Controls are minimalistic with volume and power buttons on the right hand side and USB-C power and headphone jack at the base. Aspera does include a set of wired headphones that somewhat mimic the style of the buds you used to get with iPhones… only not quite as nice. They’re the type that will do in an absolute pinch, but audio quality is not high here, as you might expect at this price point.
The Aspera AS8 also manages to look a bit more expensive than it is thanks to two large circular lenses located at the back, giving the illusion that this might be a slightly higher-end camera phone than its price might suggest.
See the word “illusion” above? It’s there for a reason, because despite those dual lenses, this is absolutely the kind of camera phone you might expect for just $149. At the rear there’s a primary 8MP sensor, with a secondary 0.8MP sensor.

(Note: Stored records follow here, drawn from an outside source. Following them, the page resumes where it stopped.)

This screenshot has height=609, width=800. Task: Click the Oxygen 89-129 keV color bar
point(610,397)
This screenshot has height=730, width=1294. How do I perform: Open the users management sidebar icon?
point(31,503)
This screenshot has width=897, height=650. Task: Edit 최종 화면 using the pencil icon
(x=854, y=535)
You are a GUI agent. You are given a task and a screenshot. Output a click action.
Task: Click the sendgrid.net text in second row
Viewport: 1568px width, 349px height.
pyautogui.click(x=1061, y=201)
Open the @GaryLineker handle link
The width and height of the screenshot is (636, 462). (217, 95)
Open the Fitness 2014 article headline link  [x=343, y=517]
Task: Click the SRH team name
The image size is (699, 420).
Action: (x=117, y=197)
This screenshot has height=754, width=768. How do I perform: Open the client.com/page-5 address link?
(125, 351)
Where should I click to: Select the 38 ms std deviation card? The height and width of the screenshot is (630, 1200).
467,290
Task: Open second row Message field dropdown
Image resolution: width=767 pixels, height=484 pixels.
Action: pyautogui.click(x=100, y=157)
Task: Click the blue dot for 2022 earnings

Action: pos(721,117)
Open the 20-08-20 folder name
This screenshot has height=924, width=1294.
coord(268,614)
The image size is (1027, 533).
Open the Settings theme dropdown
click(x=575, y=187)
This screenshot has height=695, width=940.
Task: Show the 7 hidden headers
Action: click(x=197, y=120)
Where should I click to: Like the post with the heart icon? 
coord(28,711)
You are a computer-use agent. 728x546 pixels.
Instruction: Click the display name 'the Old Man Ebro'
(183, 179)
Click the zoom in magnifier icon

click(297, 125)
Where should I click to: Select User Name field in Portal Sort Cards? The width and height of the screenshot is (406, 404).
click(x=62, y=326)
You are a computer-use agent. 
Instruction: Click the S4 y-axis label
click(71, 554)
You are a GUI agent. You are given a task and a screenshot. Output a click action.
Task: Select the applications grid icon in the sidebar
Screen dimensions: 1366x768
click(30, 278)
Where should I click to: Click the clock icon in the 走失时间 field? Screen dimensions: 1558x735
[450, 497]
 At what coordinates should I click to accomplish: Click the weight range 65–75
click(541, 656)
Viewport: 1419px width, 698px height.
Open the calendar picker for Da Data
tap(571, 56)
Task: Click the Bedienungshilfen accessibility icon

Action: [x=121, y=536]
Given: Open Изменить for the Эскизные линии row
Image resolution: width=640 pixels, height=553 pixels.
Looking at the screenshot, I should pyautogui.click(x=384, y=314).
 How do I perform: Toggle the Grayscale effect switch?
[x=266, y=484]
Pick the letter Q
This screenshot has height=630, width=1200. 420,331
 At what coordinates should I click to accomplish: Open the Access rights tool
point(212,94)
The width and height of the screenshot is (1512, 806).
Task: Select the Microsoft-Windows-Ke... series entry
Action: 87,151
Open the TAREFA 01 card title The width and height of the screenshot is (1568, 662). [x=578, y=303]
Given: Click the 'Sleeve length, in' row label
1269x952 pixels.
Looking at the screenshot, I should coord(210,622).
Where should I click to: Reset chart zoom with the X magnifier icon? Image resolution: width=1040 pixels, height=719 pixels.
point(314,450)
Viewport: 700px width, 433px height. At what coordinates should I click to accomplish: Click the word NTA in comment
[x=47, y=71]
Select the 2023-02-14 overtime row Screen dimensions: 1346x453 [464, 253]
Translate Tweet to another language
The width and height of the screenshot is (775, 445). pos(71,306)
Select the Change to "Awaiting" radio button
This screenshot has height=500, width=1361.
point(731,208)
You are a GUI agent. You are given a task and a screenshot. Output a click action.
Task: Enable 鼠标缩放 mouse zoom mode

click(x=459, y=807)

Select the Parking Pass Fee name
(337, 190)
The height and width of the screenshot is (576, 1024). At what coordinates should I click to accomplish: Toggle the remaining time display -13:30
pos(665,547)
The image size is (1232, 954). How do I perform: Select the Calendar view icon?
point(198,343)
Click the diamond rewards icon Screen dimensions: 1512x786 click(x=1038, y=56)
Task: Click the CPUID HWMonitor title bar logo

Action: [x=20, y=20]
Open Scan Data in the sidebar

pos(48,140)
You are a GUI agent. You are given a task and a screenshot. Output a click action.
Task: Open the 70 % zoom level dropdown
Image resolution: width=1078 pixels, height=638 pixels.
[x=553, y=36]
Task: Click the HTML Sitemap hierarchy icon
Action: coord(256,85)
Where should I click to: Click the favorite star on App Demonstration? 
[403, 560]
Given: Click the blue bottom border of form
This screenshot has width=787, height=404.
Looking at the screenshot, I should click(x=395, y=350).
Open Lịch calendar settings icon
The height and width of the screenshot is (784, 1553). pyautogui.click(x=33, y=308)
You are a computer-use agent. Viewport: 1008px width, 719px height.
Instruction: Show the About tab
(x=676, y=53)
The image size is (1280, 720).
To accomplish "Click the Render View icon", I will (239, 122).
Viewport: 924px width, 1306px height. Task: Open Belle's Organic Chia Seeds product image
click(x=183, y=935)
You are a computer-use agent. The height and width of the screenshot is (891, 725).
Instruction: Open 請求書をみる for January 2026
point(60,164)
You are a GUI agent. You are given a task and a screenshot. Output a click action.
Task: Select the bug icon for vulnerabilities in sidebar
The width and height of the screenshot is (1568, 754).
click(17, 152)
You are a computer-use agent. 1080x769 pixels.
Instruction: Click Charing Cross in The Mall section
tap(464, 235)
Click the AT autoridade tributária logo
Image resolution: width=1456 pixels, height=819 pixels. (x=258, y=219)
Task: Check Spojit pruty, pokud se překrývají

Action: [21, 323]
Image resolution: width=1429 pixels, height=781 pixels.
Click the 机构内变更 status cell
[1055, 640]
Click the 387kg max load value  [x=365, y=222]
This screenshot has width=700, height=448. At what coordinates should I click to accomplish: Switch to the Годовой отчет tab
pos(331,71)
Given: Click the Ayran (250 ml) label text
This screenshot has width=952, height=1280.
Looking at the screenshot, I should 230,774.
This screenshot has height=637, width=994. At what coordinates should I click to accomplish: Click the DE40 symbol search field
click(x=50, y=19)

No, that’s not a typo, because while it looks big, the secondary sensor is just a simple focusing lens – and not really a fast one at that.
For selfie purposes, you’ll be shooting with 5MP front sensor, located in a centrally mounted teardrop style notch.
It’s always the case with these cheaper phones that you have to temper your expectations. As a basic happy snapper kind of camera, the Aspera AS8 is OK at best, but you’ll need a fair amount of patience with shooting and with its very slow camera app. Expect some washed out colours, a little grain in lower light and blurring if there’s much action — but then this is very much expected at this price point for budget smartphones.
Just switching between modes is a chore in itself, so if you’re hoping to get that quick action shot of your delightful grandchildren (or whatever), you’re probably going to miss it.
Aspera AS8 Sample Photos
The Aspera AS8 advertises itself as running on a “1.6 GHz octa-core processor” with no other details provided. As per CPU-Z, it would appear to be the exact same Unisoc 9863A as found in the cheaper Aspera AS5.
That’s an interesting choice to save build costs, partly because the 9863A is an older chip, but mostly because there are other competitors at this price point that offer better underlying specifications that you could buy.
With just 2GB of RAM and 32GB of onboard storage, the Aspera AS8 is strictly in Android Go territory, with Android Go 13 preinstalled. During my review period in August/September it was only running the May 2023 security update, which isn’t great.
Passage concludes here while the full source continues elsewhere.